Element and text location data:
■ ■ ■ ■ ■

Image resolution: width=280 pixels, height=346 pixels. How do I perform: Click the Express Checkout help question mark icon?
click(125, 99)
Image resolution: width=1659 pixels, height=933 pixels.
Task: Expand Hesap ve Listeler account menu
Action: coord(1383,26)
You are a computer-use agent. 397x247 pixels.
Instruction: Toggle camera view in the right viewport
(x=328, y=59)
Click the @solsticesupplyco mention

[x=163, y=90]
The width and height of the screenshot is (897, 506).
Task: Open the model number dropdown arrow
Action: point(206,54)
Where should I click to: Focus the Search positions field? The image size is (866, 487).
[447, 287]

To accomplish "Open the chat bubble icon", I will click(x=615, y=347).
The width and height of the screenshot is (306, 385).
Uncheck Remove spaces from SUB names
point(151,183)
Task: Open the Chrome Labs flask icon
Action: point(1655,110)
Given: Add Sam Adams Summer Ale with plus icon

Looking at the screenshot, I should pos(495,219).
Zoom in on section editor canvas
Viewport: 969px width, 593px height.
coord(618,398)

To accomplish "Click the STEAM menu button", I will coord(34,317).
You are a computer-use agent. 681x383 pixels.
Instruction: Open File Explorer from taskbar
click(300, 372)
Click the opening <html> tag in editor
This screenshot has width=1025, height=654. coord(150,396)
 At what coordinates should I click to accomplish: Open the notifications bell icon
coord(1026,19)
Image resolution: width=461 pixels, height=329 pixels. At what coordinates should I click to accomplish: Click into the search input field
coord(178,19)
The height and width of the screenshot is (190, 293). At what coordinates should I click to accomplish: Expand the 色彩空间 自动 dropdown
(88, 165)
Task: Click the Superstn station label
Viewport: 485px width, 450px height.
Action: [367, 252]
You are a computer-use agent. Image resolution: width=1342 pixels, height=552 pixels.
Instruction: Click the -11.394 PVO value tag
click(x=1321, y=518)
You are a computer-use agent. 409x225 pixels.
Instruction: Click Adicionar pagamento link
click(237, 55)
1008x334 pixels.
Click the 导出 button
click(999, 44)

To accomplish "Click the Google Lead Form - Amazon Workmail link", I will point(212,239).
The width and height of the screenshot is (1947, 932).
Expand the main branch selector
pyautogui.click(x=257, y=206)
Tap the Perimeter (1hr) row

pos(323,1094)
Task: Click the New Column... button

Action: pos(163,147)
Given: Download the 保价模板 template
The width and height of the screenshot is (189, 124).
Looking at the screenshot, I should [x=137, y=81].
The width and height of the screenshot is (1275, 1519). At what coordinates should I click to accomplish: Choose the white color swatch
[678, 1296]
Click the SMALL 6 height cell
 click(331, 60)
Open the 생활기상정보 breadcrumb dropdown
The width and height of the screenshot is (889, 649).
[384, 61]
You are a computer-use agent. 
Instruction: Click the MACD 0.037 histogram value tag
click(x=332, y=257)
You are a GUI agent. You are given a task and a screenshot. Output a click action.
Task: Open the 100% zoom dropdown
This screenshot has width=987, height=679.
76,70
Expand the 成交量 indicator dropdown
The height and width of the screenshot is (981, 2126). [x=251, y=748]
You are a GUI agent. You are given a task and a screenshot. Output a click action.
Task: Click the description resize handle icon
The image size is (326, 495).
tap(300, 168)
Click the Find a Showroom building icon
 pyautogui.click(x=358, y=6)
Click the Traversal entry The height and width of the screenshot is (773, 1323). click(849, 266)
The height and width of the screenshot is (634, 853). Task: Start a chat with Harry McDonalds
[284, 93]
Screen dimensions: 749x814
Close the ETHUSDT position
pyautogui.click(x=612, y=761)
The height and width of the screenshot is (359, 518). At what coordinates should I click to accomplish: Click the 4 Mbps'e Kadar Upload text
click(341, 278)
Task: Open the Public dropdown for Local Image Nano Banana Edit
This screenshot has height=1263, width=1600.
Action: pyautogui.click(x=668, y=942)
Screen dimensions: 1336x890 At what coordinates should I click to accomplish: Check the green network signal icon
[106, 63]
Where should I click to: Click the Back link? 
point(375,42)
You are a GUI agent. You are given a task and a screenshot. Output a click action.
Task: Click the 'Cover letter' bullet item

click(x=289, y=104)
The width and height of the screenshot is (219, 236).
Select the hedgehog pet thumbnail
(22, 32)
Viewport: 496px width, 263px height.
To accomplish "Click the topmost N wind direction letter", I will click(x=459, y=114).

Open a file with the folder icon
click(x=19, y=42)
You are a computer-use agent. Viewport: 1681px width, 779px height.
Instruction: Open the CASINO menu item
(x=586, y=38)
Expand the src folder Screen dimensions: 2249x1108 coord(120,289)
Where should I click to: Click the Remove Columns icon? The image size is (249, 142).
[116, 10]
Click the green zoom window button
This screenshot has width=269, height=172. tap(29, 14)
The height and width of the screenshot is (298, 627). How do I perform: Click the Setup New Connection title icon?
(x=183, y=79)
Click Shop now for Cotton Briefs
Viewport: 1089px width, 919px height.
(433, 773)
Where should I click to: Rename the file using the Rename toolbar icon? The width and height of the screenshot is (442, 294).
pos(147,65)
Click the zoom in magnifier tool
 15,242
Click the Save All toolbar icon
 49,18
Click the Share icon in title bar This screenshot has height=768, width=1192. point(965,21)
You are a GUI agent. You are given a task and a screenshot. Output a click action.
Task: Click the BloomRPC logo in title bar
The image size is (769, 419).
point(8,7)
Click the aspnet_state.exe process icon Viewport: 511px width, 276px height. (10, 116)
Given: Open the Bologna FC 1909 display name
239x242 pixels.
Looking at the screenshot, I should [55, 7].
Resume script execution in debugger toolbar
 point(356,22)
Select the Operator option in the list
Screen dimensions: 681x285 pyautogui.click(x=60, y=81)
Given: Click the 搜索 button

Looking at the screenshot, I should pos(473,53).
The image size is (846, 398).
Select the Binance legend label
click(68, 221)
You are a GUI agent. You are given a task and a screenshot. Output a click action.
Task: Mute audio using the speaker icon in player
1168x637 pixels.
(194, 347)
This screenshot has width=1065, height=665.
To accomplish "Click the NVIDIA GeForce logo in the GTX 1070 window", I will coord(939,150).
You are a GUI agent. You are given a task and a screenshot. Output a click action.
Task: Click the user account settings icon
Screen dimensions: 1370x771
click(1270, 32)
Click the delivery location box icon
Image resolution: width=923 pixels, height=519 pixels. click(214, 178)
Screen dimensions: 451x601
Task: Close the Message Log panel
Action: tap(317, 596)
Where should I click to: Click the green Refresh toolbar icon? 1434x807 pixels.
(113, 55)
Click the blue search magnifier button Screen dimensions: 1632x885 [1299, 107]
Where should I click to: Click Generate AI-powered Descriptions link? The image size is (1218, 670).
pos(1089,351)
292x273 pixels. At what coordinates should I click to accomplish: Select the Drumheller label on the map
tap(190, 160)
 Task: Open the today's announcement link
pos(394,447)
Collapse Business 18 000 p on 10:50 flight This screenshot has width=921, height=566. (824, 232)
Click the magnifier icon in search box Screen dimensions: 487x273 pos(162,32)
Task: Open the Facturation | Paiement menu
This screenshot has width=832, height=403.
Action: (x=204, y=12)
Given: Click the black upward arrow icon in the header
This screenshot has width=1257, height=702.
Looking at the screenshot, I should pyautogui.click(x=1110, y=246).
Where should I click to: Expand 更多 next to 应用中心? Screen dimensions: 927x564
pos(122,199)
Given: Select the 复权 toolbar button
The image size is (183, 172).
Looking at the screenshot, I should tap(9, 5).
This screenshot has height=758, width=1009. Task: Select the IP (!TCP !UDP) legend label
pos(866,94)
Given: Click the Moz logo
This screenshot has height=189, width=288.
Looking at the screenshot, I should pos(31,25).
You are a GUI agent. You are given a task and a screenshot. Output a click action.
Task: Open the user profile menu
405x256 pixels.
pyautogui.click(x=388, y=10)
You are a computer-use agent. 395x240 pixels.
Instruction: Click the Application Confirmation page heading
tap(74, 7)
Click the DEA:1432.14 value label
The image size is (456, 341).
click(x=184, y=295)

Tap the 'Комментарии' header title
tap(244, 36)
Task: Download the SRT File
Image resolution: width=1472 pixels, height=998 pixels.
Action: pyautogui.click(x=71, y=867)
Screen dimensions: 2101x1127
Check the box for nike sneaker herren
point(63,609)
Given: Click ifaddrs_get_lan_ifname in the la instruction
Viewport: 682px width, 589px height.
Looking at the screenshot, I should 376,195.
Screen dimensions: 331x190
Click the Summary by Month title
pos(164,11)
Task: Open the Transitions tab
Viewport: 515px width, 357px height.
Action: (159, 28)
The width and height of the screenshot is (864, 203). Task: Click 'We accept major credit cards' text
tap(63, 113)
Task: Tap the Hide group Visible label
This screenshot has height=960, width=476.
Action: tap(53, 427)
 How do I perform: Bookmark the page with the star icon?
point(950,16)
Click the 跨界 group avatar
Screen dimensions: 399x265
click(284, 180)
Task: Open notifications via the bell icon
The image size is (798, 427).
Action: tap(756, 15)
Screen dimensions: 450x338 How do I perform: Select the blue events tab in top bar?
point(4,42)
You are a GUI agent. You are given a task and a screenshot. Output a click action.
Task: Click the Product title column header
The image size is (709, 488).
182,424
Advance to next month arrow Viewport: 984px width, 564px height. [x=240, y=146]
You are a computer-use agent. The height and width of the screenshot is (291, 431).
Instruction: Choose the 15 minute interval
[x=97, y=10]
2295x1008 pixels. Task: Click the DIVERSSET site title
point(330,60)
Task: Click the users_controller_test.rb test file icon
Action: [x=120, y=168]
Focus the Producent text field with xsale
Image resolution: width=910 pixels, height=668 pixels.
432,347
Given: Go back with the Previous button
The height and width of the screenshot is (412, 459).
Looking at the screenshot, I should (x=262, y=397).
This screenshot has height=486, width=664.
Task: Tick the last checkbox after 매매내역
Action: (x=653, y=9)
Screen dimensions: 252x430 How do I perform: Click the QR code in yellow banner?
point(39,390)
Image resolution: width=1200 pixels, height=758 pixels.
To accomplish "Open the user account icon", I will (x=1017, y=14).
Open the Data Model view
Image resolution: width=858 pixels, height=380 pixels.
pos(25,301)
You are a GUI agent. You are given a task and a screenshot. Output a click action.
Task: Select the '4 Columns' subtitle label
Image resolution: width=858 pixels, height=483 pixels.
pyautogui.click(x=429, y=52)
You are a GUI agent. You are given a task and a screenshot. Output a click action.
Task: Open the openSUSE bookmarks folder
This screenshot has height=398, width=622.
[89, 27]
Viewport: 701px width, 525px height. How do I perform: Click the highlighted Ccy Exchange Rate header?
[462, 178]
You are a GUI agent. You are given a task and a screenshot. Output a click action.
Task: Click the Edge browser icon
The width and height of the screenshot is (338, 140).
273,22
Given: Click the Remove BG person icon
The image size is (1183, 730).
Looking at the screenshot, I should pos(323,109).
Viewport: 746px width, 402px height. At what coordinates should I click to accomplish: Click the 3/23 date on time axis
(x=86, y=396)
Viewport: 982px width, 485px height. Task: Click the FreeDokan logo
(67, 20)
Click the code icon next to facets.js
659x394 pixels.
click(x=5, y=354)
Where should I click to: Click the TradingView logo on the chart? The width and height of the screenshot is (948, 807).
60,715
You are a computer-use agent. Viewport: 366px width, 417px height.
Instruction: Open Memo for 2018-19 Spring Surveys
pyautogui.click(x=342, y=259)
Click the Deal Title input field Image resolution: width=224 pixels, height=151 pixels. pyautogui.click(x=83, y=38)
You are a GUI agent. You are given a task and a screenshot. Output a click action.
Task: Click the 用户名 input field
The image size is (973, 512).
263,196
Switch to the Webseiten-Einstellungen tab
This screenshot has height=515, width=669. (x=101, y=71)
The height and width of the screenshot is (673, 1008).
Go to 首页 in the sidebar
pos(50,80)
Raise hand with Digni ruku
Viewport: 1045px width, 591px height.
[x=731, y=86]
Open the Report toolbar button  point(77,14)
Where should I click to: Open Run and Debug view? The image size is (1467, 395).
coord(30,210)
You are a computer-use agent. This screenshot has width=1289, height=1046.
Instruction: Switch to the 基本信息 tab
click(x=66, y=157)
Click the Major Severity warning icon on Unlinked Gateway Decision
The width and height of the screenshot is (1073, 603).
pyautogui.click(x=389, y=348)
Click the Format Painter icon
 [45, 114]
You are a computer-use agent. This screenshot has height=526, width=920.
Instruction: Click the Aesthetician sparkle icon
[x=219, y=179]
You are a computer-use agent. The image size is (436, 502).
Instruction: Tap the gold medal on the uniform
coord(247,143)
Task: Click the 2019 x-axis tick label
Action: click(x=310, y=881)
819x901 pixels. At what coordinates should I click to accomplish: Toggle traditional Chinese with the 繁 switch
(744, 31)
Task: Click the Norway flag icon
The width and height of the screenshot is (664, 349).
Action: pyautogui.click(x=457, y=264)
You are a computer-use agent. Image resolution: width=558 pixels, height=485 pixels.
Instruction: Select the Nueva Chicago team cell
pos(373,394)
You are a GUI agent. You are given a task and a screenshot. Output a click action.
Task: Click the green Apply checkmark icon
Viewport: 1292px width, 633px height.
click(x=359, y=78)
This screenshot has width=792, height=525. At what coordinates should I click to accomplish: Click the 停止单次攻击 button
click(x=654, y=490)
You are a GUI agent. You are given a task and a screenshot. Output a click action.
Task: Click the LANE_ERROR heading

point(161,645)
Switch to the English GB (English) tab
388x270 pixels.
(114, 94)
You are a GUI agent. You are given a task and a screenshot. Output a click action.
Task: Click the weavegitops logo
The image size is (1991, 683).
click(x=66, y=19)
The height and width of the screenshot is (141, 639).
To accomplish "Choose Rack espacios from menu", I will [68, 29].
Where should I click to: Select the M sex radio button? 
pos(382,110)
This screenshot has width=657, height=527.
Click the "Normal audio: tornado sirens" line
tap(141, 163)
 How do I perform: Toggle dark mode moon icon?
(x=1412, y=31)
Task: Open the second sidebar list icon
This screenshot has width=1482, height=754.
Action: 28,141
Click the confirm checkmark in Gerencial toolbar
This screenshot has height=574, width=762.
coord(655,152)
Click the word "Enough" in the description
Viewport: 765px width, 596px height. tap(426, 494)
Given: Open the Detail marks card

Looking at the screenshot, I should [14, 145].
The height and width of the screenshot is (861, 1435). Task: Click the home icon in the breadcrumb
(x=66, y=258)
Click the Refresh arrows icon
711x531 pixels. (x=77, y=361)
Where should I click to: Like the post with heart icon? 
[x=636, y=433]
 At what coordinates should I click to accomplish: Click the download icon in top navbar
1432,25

■ ■ ■ ■ ■

▸ Your goal: List every line of the items above that contains the word "Expand".

▸ Output for this exercise:
Task: Expand Hesap ve Listeler account menu
The height and width of the screenshot is (190, 293). At what coordinates should I click to accomplish: Expand the 色彩空间 自动 dropdown
Expand the main branch selector
Expand the 成交量 indicator dropdown
Expand the src folder Screen dimensions: 2249x1108 coord(120,289)
Where should I click to: Expand 更多 next to 应用中心? Screen dimensions: 927x564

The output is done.